O golpe militar do Chile era tão previsível quanto foi imprevisível o movimento que derrubou a ditadura em Portugal. A profunda crise econômica e política no Chile, a inflação galopante, o enorme desabastecimento e a radicalização, numa sociedade fragmentada, com o presidente Allende isolado politicamente, provocaram um grande desgaste e criaram um tão grave impasse, que tudo indicava a iminência do golpe militar. A única incerteza, naquele momento, era sobre as chances que teria a esquerda de resistir ao levante, o que, seguramente, levaria a uma guerra civil no Chile, de resultados imprevisíveis. Que Allende temia e rejeitava.

Ao contrário do desenlace previsível da crise no Chile, a Revolução dos Cravos surpreendeu o mundo e, por dizer assim, acalentou as esperanças dos democratas e socialistas da América Latina. Foi surpreendente, mas não por acaso.

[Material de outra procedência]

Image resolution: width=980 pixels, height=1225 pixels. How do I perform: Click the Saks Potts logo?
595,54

Portugal era um país em plena decadência econômica e cultural numa Europa próspera, política e diplomaticamente isolado, com o povo traumatizado pelo conflito colonialista na África. O descrédito e a insatisfação com a guerra colonial levaram milhares de jovens portugueses ao exílio nos países vizinhos da Europa, para fugirem do serviço militar e da possível morte nas florestas e savanas de Angola ou Moçambique. As colônias eram uma fonte de recursos da pobre economia portuguesa, mas a guerra colonial demandava pesados investimentos militares e a mobilização de tropas, comprometendo o orçamento e provocando grande insatisfação na sociedade. E mais diretamente entre os jovens oficiais das Forças Armadas desgastadas por uma guerra colonialista insana. 

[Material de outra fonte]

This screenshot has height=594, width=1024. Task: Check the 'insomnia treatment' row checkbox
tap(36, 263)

A democratização de Portugal veio acompanhada do processo de descolonização da África, acabando com o último domínio europeu no continente, abrindo o caminho para a abertura e o reconhecimento internacional, a modernização econômica e social e, mais tarde, a entrada na União Europeia. Com a democracia e a independência das ex-colônias africanas, os jovens exilados portugueses voltaram para Portugal, trazendo na bagagem ideias e valores da social-democracia europeia, para oxigenar o pensamento político e social do país. Logo depois da Revolução dos Cravos, Portugal também recebeu milhares de exilados brasileiros em busca das alamedas abertas. 

Portugal é hoje uma nação democrática e desenvolvida, com um IDH-Índice de Desenvolvimento Humano muito elevado, na 22ª posição mundial em qualidade de vida, membro da União Europeia e da OCDE-Organização de Cooperação e Desenvolvimento Econômico. A revolução abriu as grandes alamedas para a passagem do homem livre que construiu uma sociedade melhor, nas palavras de Allende. Quem sabe, o Brasil ainda será um imenso Portugal, como brinca o poema de Chico Buarque.